### [INPUT DATA]

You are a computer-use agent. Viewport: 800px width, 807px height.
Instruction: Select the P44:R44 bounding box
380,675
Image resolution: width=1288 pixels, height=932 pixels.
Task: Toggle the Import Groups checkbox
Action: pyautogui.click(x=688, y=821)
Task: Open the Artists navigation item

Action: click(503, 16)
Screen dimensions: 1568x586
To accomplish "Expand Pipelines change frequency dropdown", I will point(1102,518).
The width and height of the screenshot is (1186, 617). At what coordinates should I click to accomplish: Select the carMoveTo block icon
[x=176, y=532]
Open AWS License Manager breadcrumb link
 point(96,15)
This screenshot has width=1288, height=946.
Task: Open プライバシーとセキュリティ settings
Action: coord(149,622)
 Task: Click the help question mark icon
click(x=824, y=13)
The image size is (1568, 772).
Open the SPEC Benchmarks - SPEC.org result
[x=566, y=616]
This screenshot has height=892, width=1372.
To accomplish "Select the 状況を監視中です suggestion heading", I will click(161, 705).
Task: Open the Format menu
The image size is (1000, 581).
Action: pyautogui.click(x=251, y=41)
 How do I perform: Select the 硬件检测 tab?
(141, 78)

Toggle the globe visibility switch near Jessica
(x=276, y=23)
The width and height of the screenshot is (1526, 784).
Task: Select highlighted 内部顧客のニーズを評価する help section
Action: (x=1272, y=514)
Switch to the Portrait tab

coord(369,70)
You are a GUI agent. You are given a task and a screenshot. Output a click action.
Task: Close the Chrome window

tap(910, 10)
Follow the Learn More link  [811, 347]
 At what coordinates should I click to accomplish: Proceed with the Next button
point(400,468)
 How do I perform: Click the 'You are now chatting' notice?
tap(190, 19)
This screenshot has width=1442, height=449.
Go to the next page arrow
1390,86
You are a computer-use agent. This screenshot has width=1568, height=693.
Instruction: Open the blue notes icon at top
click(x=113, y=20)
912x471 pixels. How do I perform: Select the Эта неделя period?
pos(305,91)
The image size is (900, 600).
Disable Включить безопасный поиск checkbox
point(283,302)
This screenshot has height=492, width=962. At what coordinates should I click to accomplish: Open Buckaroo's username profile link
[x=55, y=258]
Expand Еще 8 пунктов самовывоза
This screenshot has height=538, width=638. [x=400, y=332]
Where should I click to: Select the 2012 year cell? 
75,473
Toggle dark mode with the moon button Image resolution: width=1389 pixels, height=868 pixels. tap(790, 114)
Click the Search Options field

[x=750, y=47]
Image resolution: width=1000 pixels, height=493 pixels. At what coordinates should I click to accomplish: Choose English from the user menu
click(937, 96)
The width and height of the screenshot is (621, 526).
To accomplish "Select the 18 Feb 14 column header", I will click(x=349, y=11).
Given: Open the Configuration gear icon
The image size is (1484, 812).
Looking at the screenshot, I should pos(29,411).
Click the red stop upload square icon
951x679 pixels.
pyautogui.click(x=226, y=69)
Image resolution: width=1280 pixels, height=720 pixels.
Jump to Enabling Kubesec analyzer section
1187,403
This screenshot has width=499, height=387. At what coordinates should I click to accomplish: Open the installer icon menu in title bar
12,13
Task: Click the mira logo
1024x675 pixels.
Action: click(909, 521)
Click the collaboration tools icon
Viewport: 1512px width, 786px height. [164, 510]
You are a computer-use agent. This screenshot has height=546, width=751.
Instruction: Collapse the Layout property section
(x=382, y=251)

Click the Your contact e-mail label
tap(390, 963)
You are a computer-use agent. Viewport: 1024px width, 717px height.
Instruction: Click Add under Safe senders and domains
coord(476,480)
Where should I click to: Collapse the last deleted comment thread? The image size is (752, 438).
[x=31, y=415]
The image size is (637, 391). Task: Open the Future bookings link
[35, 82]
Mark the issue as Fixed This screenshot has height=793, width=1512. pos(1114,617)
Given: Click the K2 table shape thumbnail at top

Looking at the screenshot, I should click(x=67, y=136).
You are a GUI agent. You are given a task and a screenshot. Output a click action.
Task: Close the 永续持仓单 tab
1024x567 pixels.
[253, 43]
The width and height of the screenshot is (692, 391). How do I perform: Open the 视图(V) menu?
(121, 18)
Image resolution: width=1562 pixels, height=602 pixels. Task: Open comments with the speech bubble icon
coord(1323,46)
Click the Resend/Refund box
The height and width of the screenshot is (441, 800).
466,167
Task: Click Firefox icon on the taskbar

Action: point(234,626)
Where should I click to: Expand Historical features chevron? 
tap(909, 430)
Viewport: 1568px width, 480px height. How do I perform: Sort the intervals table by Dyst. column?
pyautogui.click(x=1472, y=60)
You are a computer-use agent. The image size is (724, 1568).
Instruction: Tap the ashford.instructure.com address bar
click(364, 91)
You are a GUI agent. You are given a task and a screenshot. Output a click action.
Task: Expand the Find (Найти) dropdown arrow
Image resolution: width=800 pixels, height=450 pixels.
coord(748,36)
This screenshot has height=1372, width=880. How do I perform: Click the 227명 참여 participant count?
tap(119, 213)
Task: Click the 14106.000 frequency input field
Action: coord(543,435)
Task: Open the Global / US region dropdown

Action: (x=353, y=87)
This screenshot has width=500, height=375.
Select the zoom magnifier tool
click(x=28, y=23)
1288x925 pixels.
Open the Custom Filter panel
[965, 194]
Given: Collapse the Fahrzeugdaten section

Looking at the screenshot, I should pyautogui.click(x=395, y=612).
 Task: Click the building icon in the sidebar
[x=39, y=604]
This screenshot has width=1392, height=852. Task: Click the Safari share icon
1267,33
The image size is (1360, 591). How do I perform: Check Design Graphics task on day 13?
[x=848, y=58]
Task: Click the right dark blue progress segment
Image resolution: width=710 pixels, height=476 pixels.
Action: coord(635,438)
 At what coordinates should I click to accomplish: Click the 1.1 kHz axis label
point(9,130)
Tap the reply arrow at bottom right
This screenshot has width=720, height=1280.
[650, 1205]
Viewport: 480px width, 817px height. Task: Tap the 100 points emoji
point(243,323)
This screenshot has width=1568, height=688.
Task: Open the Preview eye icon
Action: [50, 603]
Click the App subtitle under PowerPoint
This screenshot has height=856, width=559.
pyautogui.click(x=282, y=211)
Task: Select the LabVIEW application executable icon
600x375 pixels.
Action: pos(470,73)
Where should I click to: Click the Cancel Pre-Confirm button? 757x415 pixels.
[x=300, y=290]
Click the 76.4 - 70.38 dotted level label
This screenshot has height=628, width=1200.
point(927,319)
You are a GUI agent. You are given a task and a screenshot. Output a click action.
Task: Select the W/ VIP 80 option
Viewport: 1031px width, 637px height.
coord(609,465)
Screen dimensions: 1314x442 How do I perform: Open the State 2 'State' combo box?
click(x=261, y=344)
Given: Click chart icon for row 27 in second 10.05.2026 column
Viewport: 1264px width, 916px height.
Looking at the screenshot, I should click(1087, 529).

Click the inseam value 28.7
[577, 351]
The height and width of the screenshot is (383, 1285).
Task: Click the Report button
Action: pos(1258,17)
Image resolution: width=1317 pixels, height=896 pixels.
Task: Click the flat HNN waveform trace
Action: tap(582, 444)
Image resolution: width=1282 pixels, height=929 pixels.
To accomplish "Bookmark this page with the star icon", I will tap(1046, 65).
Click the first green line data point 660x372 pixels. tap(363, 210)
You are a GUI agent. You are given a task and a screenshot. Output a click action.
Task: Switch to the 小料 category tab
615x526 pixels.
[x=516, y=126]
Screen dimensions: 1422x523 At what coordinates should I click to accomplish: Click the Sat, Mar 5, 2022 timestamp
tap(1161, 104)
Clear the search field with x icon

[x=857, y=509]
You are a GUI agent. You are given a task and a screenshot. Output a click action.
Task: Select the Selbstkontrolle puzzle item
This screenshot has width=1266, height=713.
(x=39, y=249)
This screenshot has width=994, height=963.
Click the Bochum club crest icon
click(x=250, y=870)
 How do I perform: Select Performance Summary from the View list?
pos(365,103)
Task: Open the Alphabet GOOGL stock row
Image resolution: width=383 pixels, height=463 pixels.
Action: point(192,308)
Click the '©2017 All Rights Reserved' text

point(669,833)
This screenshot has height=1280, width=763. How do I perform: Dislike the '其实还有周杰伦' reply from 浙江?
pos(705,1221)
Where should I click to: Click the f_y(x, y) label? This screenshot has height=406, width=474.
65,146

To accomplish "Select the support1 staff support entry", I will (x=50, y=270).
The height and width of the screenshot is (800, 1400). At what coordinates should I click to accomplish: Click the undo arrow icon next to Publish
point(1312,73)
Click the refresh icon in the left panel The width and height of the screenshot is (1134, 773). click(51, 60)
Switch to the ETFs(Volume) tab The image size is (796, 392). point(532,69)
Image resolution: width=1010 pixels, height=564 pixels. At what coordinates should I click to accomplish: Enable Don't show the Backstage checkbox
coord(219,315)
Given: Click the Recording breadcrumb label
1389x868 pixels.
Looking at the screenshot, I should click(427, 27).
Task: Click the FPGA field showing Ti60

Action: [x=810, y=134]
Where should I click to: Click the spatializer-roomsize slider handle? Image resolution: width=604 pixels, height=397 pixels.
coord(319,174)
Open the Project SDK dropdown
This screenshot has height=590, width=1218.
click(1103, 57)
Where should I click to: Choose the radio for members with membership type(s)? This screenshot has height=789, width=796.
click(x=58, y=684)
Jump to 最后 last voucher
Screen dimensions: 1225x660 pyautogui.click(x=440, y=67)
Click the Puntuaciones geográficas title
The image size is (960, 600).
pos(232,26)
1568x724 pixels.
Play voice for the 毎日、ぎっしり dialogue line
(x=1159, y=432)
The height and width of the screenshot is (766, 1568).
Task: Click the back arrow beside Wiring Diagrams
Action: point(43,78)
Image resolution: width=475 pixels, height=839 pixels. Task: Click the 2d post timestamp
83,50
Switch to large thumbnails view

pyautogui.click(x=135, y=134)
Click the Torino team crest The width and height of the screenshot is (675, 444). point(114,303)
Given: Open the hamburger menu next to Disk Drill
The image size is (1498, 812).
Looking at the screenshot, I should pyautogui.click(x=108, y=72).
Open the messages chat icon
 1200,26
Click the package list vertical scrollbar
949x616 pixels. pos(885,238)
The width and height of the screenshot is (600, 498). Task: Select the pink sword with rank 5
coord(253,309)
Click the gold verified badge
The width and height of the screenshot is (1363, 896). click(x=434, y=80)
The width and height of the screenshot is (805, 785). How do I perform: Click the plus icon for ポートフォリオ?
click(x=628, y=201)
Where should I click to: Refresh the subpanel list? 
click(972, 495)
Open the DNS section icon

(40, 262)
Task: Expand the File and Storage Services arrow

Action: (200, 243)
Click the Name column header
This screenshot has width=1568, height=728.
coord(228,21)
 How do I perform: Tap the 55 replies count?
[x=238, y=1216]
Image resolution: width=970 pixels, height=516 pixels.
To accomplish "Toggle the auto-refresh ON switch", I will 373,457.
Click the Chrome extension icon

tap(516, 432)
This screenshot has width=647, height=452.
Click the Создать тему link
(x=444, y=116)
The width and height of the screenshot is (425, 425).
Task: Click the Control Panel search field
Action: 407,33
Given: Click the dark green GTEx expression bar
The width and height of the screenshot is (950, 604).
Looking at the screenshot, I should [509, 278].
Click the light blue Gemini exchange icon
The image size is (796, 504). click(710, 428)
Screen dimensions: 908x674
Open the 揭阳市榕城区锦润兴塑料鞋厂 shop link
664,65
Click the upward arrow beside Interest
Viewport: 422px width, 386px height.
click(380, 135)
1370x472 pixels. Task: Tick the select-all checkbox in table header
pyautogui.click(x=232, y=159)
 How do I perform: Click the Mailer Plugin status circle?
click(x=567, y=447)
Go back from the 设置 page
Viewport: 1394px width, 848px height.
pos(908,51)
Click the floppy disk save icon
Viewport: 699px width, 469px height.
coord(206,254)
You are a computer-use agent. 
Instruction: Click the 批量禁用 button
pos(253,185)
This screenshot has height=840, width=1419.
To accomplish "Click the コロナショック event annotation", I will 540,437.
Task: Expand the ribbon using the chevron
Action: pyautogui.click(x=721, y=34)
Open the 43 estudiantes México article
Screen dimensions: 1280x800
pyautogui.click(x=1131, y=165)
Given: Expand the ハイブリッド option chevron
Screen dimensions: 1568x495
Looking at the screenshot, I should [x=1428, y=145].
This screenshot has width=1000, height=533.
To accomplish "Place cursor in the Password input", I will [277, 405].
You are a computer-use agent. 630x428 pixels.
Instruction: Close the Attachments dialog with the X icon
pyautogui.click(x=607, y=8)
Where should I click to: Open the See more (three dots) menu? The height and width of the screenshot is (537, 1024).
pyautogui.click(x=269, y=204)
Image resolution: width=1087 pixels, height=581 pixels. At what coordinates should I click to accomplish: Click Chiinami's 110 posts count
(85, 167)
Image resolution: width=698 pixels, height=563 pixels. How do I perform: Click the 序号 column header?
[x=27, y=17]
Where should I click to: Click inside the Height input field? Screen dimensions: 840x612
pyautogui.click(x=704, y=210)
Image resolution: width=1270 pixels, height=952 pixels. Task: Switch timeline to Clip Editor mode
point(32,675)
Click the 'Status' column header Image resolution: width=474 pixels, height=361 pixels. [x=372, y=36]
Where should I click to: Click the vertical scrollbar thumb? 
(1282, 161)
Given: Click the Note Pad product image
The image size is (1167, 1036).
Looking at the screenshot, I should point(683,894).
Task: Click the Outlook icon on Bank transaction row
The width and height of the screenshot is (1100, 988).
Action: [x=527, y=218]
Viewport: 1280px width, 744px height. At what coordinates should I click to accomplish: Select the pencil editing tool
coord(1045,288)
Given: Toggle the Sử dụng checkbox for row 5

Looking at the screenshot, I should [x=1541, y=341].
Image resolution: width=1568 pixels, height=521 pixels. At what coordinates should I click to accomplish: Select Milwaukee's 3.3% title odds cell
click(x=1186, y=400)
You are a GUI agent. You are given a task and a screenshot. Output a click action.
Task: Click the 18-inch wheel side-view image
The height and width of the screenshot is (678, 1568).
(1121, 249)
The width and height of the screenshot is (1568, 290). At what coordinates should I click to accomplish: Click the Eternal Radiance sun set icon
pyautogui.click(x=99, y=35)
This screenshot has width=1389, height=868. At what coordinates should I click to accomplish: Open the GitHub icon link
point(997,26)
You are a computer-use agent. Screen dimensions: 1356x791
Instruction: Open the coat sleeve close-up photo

### [WHAT THE TASK REQUIRES]
Look through the data and show every line containing "green".

### [RESULT OF THE TASK]
Click the first green line data point 660x372 pixels. tap(363, 210)
Given: Click the dark green GTEx expression bar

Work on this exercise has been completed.